## What to produce
Copy out the items word for word, starting at the line containing "Select the Cylinder011 group row" and ending with the last line of the items. Leave the pictures out of your copy.

## Records provided
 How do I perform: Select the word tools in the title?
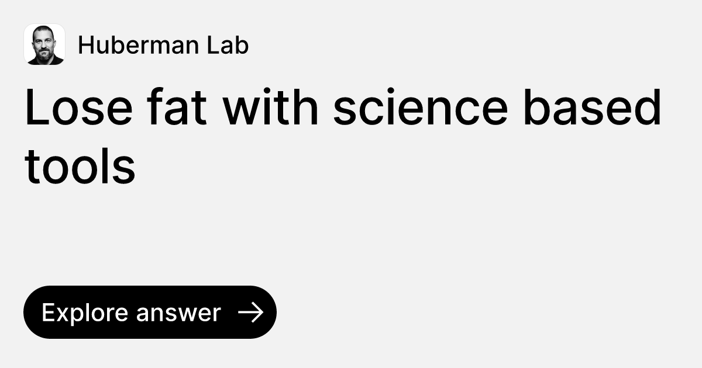pyautogui.click(x=80, y=166)
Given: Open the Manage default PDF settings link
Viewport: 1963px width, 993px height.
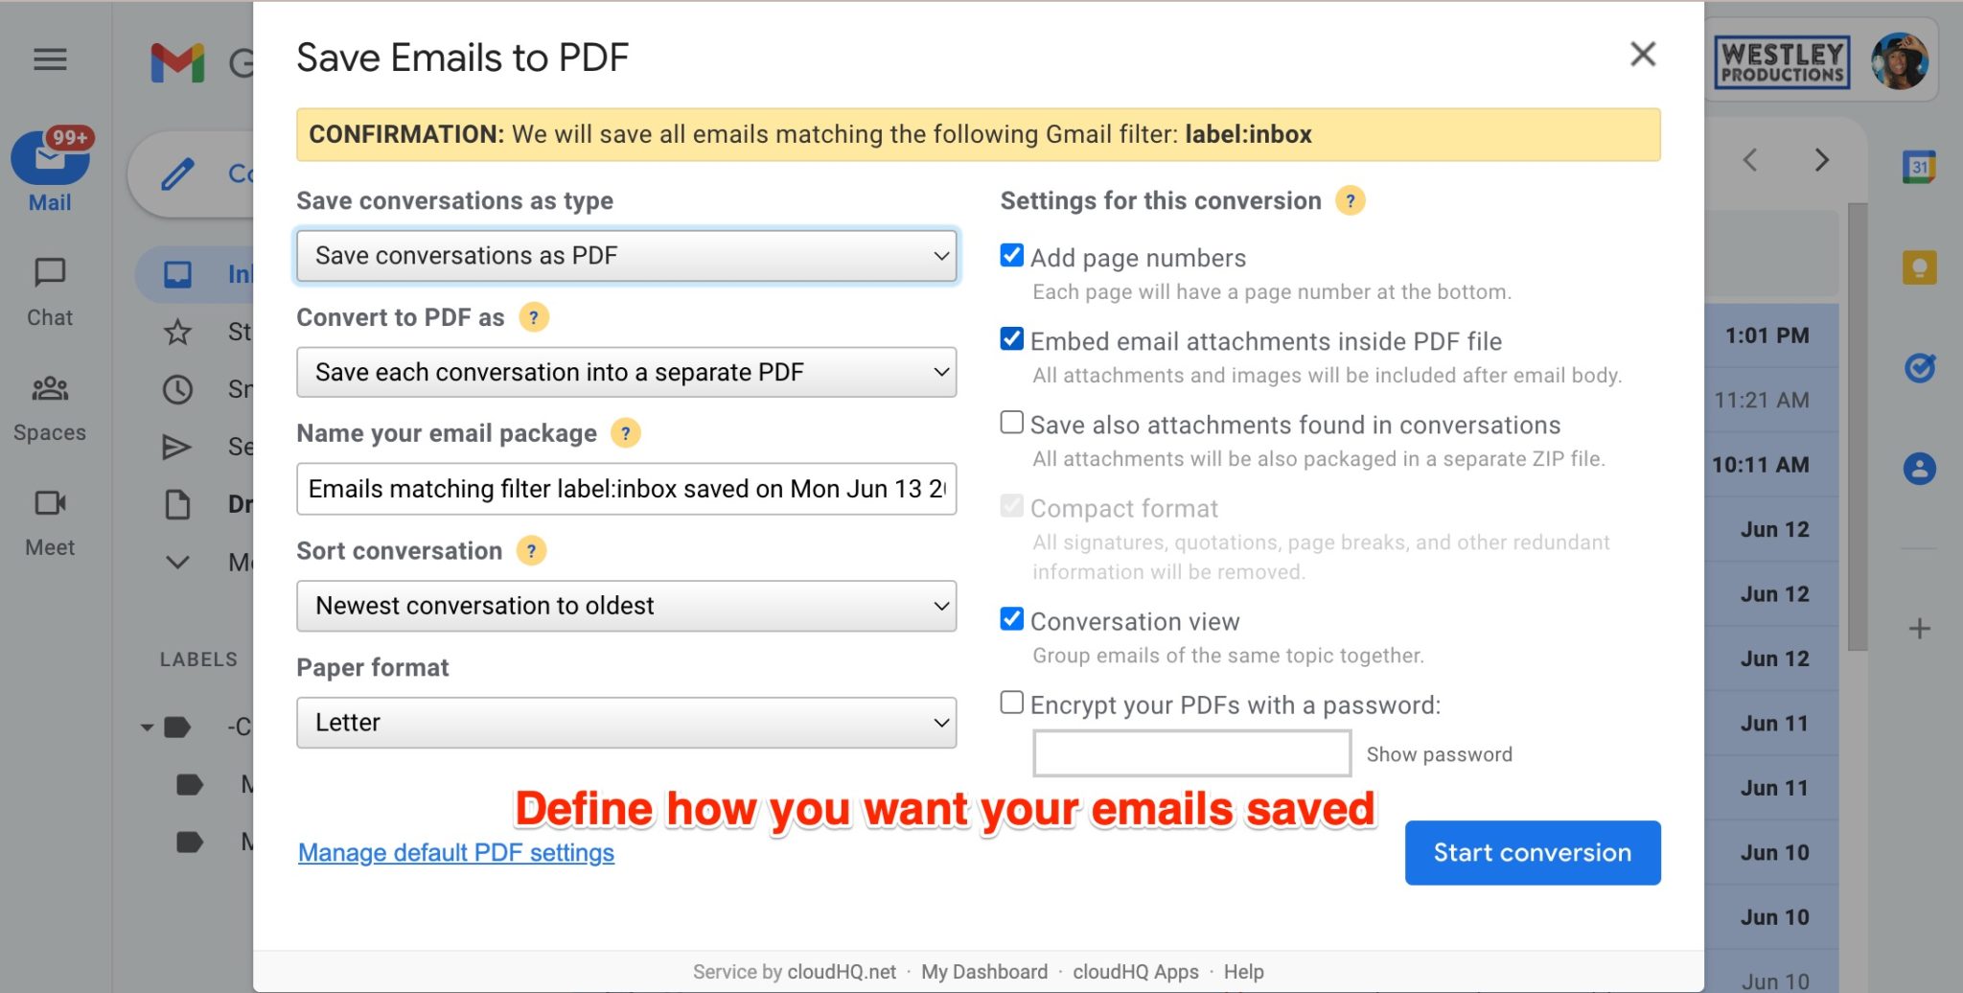Looking at the screenshot, I should [456, 853].
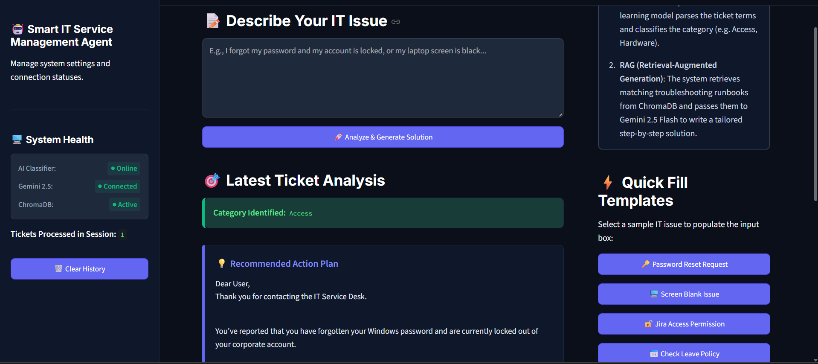Pick the Jira Access Permission template
Screen dimensions: 818x364
pyautogui.click(x=684, y=324)
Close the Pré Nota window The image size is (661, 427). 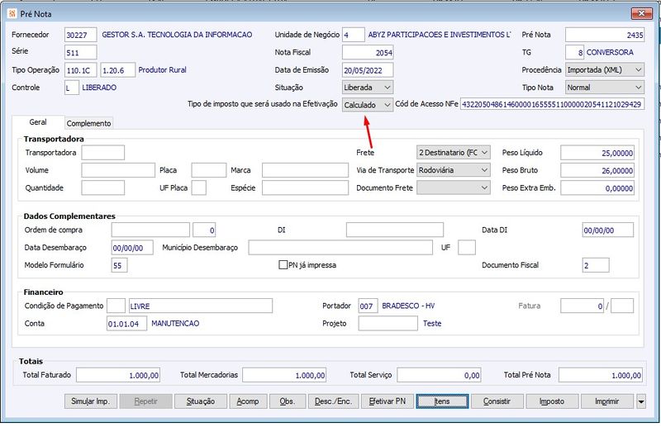click(642, 13)
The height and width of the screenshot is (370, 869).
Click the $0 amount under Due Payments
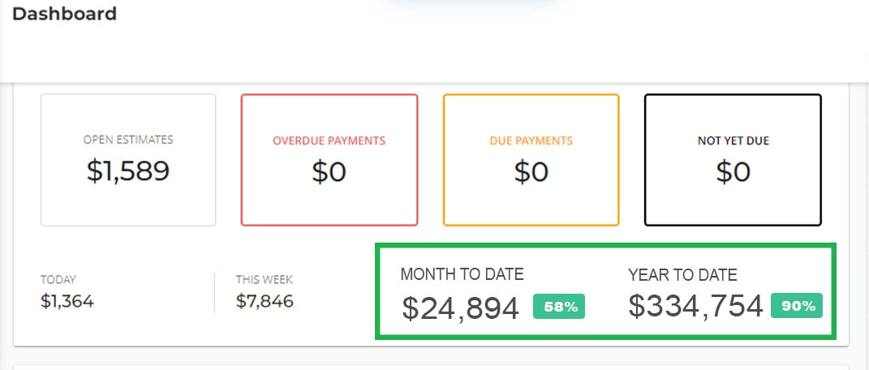[x=531, y=171]
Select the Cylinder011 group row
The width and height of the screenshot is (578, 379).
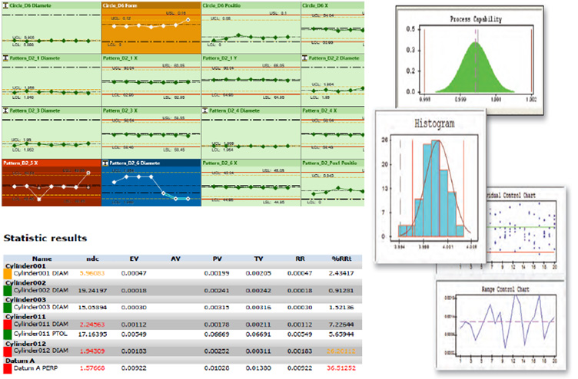point(183,316)
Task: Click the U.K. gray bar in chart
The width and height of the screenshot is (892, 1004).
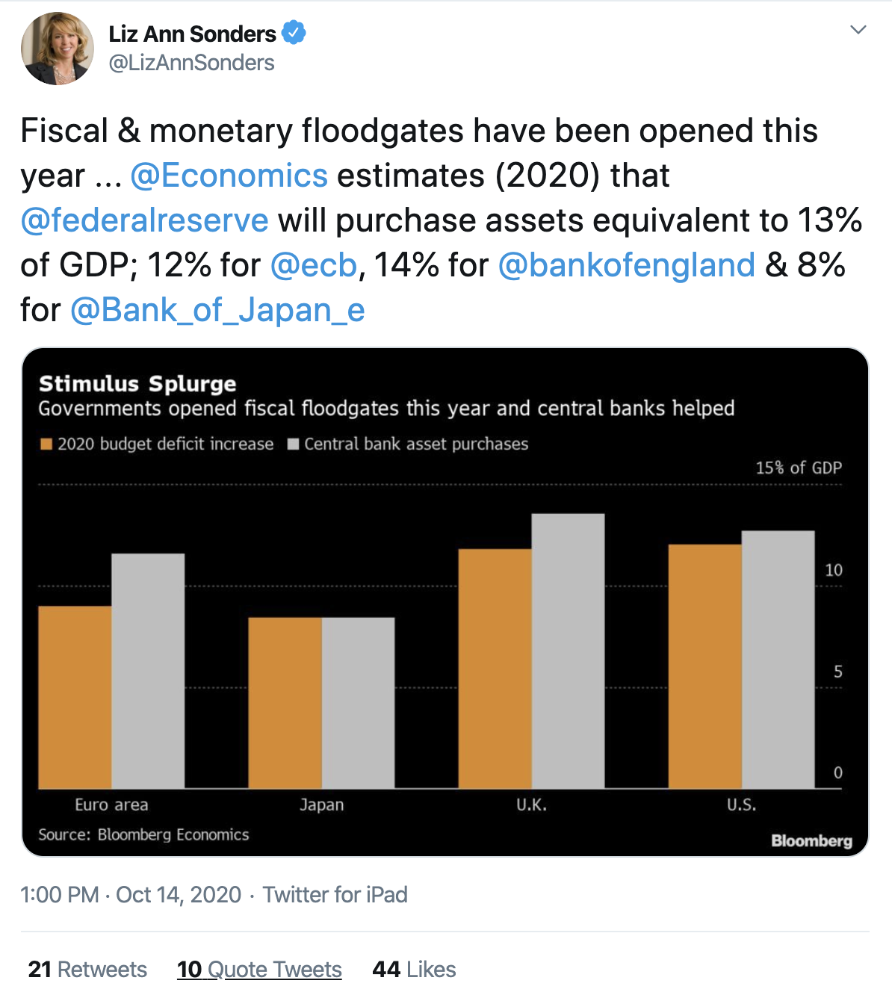Action: pyautogui.click(x=568, y=650)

## Solution
Select the Cylinder011 group row
The width and height of the screenshot is (578, 379).
point(183,316)
Task: Click the U.K. gray bar in chart
The width and height of the screenshot is (892, 1004).
Action: pyautogui.click(x=568, y=650)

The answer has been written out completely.